#'
#' This is the flagship function of HiCImpute. It identifies structural zeros and imputes
#' sampling zeros under a Bayesian framework. The outputs can be used to facilitate downstream
#' analysis such as clustering, subtype discovery, or 3D structure construction.
#'
#' @param scHiC The single-cell Hi-C matrix. It can take three types of formats. The preferred format is a single-cell matrix with
#' each column being a vector of the upper triangular matrix without including the diagonal entries
#' of the 2D matrix of a single-cell. Another types of formats are a list with each element being a
#' 2D single-cell contact matrix, or a 3D (\eqn{n\times n\times k}) array that has k matrices of dimension
#' \eqn{n\times n}. HiCImpute automatically transforms these two types of input into a matrix with each
#' column being the vector of upper triangular matrix of a single-cell. For a single-cell matrix of
#' size \eqn{n \times n}, the length of the vector should be \eqn{n\times(n-1)/2}. We only need the upper
#' triangular matrix because the Hi-C matrix are symmetrical.

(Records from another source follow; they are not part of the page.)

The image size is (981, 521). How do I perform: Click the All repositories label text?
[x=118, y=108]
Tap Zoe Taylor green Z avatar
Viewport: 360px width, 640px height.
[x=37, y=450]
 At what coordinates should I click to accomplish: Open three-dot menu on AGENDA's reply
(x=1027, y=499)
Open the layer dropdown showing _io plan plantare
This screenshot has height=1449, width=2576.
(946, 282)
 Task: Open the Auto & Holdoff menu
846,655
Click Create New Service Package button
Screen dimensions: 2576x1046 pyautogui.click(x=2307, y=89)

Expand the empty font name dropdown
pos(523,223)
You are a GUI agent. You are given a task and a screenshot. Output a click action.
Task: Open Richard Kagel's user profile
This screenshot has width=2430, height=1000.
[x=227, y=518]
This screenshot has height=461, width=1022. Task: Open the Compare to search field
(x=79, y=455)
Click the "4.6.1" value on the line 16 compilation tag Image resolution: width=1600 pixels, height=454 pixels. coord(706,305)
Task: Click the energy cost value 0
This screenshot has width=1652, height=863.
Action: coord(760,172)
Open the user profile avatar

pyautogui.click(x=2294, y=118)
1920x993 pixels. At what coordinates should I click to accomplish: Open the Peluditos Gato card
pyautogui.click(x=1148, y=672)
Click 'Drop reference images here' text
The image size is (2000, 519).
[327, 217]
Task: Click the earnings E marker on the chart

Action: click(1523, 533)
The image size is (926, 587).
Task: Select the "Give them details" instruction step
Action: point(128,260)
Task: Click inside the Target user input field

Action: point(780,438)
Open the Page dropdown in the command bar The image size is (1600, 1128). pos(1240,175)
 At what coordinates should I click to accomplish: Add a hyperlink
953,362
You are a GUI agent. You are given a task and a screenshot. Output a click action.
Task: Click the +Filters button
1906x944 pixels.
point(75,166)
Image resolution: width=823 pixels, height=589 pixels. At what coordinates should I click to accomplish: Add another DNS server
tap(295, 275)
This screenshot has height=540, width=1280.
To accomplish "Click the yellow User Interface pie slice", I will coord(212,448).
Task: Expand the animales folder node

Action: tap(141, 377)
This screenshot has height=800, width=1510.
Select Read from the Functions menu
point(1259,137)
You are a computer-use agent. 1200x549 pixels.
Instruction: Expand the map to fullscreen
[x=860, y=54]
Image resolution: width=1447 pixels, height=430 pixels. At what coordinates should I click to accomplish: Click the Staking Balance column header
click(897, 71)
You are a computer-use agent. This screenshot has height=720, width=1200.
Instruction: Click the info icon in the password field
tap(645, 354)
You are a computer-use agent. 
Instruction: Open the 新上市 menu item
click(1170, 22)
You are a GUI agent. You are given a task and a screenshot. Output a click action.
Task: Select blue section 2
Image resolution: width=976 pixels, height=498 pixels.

#' @param bulk The bulk data. It can take two types of formats. A 2D bulk matrix of dimension \eqn{n\times n}
#' or a vector of the upper triangular entries of 2D bulk matrix. It can provide information for priors settings.
#' If bulk data is not available, simply set it to be NULL, and MCMCImpute will sum up the single-cells to
#' construct a bulk data.
#' @param startval The starting value for the vector of parameters
#' \eqn{\Theta=(\alpha, \mu^\gamma, \beta, \mu, a, \delta, b, \pi, s, \mu_1, \cdots, \mu_K)}.
#' See xie et al. for the details of these parameters. The default value is as set in the function.
#' @param n Integer. The dimension of single-cell matrix.
#' @param epsilon1 The range size of \eqn{\delta} that is used to monitor the prior mean of \eqn{\pi_{ij}},
#' the probability that the pair \eqn{(i,j)} do not interact. The default value of \eqn{\epsilon_1} is 0.5.
#' @param epsilon2 The range size of \eqn{B} that is used to monitor the prior mean of \eqn{\mu_{ij}}, the intensity
#' of interaction between pair \eqn{(i,j)}. The default value of \eqn{\epsilon_2} is 5.
#' @param mc.cores The number of cores to be used in mclapply function that can parallelly impute the
#' matrix. The default value is 1 (no parallelization), but the users is advised to a higher number to increase
#' computational speed if their computer has parallel computing capability.
#' @param cutoff The threshold of \eqn{\pi_{ij}} that is used to define structural zeros. The default value is 0.5.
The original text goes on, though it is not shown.